Il Comune sull’occupazione dello stabile in Via Francesco da Buti: “Nessuna giustificazione”

PISA – Comune di Pisa ed Azienda Regionale per il Diritto allo Studio Universitario (ARDSU) considerano inaccettabile l’occupazione dell’immobile di via Francesco da Buti destinato a residenza studentesca universitaria.
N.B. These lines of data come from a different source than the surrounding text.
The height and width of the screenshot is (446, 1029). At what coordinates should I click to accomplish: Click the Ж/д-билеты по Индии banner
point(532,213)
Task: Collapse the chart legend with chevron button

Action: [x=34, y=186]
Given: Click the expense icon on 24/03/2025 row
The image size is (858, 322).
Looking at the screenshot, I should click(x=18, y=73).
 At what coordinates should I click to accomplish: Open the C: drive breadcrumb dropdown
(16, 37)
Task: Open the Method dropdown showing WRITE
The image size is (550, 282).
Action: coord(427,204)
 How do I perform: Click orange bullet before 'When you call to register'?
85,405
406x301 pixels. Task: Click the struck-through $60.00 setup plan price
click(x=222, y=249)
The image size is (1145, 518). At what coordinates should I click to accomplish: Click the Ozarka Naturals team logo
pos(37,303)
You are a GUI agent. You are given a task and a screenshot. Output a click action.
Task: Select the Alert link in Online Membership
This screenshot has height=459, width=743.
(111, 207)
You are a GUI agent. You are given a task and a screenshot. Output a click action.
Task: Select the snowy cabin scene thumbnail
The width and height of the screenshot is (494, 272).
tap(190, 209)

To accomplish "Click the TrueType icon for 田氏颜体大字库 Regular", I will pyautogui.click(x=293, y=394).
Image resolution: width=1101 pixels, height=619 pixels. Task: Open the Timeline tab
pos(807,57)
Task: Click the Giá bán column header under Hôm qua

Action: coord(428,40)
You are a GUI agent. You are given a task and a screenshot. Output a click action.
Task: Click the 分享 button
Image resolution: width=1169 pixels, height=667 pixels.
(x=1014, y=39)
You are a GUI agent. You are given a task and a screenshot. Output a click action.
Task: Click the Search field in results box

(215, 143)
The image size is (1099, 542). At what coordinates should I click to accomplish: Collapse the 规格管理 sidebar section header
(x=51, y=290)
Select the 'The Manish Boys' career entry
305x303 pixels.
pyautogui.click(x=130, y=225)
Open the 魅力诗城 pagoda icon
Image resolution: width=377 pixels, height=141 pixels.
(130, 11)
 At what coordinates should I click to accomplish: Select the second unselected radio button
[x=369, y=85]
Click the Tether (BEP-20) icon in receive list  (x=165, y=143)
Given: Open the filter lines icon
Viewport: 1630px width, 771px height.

L’immobile costruito da Comune e di proprietà di quest’ultimo, a seguito della convenzione con l’ARDSU, sarà infatti destinato a residenza per gli studenti universitari meritevoli ma privi di mezzi così come sancito dall’art. 34 della Costituzione italiana. Completati i collaudi previsti dalla legge previsti entro la fine del mese, l’immobile passerà in gestione all’ARDSU che, dopo averlo ammobiliato, provvederà a inserirvi gli studenti universitari borsisti sulla base delle graduatorie pubbliche a ciò predisposte.

L’immobile pertanto va restituito immediatamente alle sue finalità istituzionali perché ne possa usufruire la parte di studenti universitari più debole e bisognosa. Registriamo ancora una iniziativa ostile all’Amministrazione e alla città, immotivata come le precedenti. In questo caso addirittura viene occupato uno stabile già destinato agli studenti che ne hanno diritto. E nessuna legittimazione arriva agli occupanti dai ritardi che pur ci sono stati, causati principalmente delle ditte che hanno lavorato al progetto.